Example, is it 'a MTT' or 'an MTT', where MTT stands for mean transit time.
Have you ever come to the right place. I can tell you more than
you wanted to know about this.
First, what the "abbreviation" stands for is utterly immaterial.
What counts is how it's pronounced. If it starts with a vowel
sound, it takes 'an'; with a consonant sound, 'a'.
Second, it is well to distinguish between the various short forms
in the English language:
Abbreviations, properly so called, are vocalized as the words
they stand for: Mr. (pronounced Mister), Mrs. (pronounced Missus,
though it is technically an abbreviation of Mistress), hr
(pronounced hour).
Acronyms are formed (usually) from the first letters of each word
of a phrase and are pronounced as words: OPEC (pronounced
oh-pek), NATO (pronounced Nay-tow), RAM (pronounced just like the
word for a male sheep).
Initialisms are formed of the first letters of each word of a
phrase, but (usually because it is impossible to make a "word" of
them) are pronounced letter by letter: CPU (pronounced
see-pee-you), NAACP (pronounced en-double ay-see-pee), USSR.
Sometimes a short form will be an acronym (sometimes a rather
forced one) to the in crowd of a discipline and an initialism to
the outs. AWOL is "ay double-you oh ell" to civilians, but ay-wol
to the military. Geeks always say "scuzzy" (or sometimes "sexy")

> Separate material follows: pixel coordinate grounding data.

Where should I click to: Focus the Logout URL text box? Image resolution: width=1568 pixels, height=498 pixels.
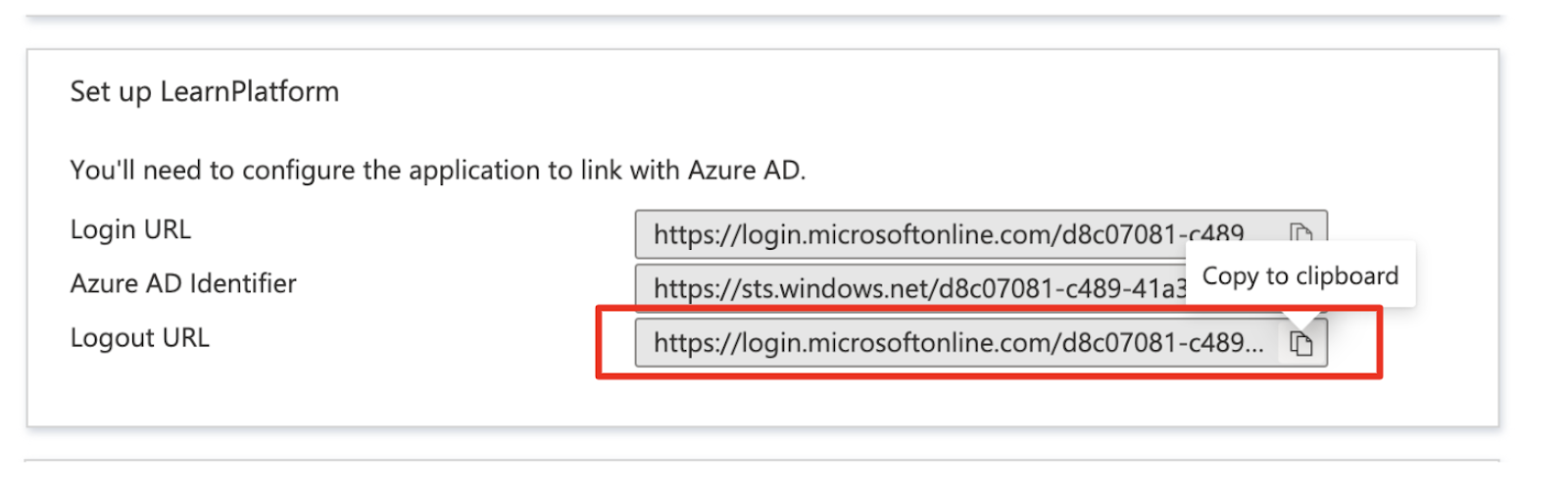tap(981, 342)
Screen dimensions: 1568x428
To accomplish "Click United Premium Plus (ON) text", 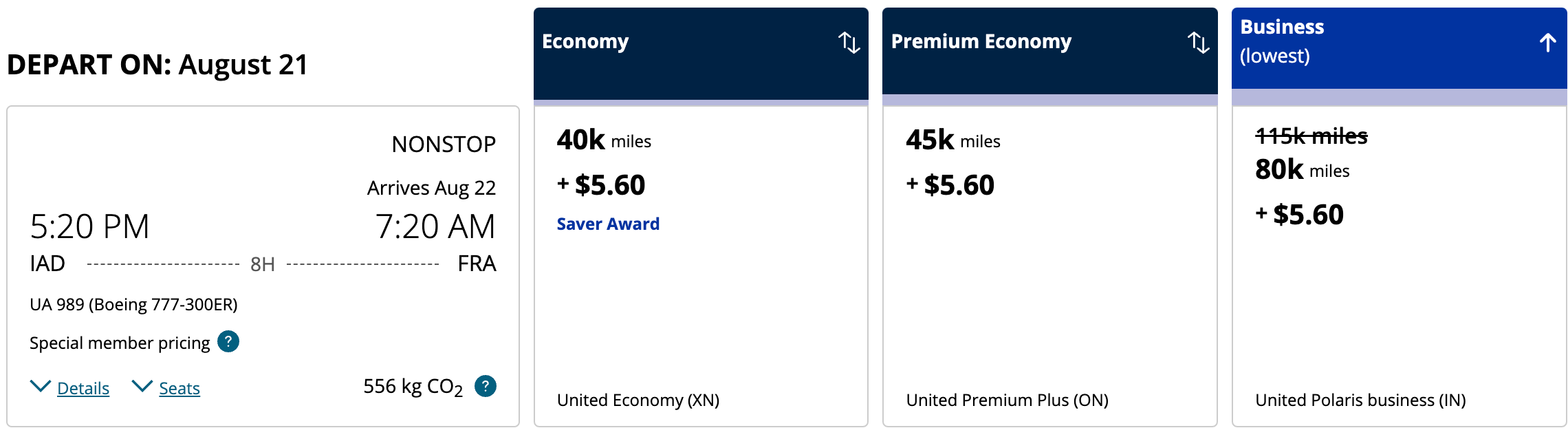I will (1007, 400).
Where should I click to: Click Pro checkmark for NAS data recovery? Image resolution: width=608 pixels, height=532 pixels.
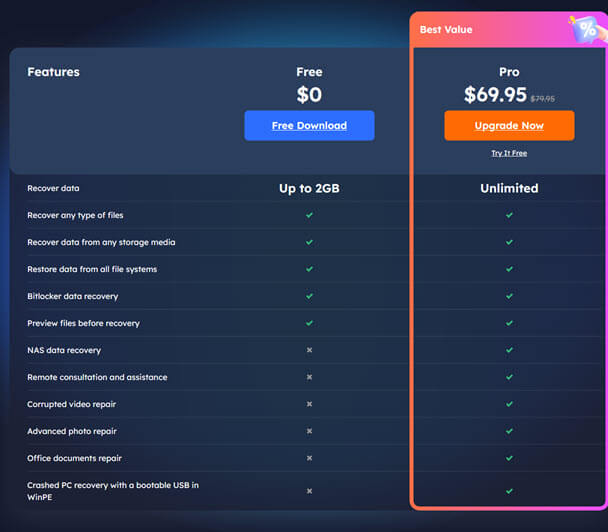point(509,350)
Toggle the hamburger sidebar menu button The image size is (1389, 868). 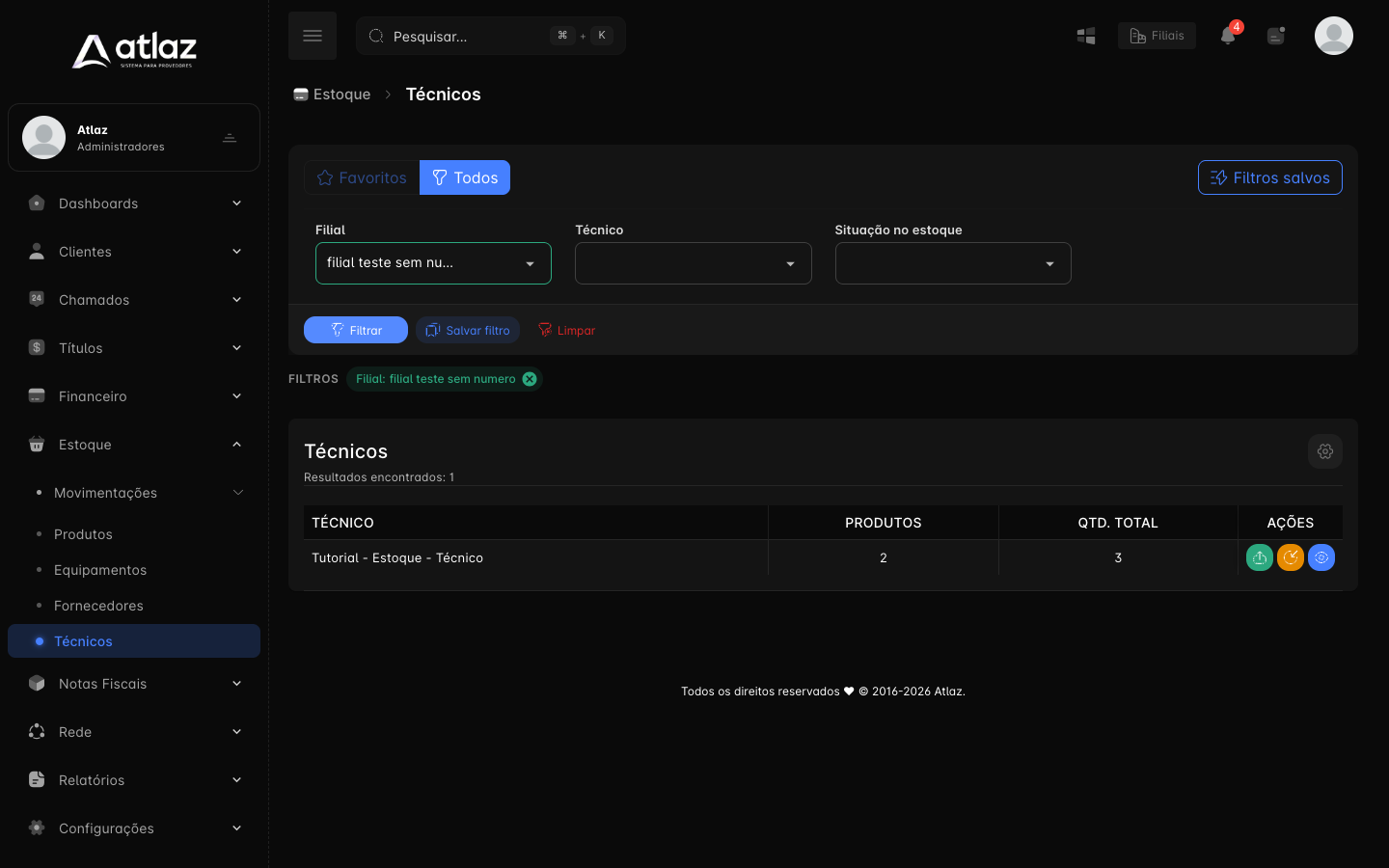313,36
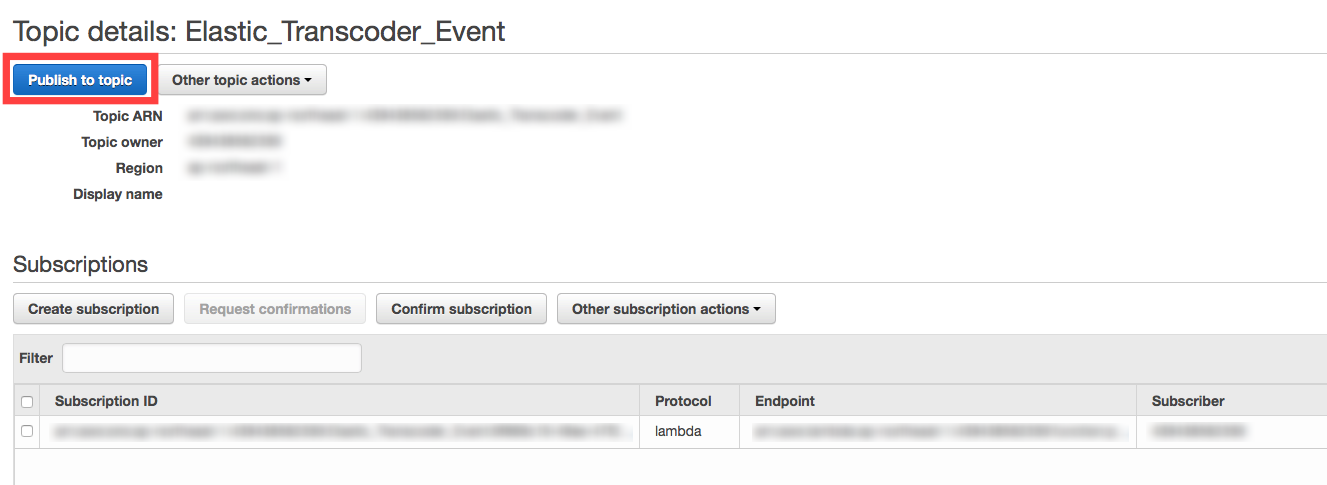Select the Endpoint column header
The width and height of the screenshot is (1327, 485).
[785, 401]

for SCSI, and I think that's caught on more generally, but there
was a time when clueless dweebs said ess-see-ess-eye.
All these patterns of pronunciation are important, because how
such a term is pronounced determines the form of the indefinite
article. (Is MIT verbalized as 'mit', em-eye-tee, or 'mean
transit time'? Only if the second would it take 'an'.)
Not only the indefinite article. The pattern also determines
whether or not such a term takes a definite article or not. An
abbreviation takes one or not, depending on what the word it
stands for does: normally, Mrs. Jones, but "she's a Mrs., not a
Ms." An acronym normally does not take a definite article: NATO
held maneuvers, OPEC raised oil prices. But an initialism does:
The US levied an embargo, the CPU was fried.
That last pattern reflects the one that holds for proper names
absolute, and "proper names" that contain a generic element. Compare:
The United States did thus and so, America has never been invaded.
England was bombed, the UK sent an expeditionary force.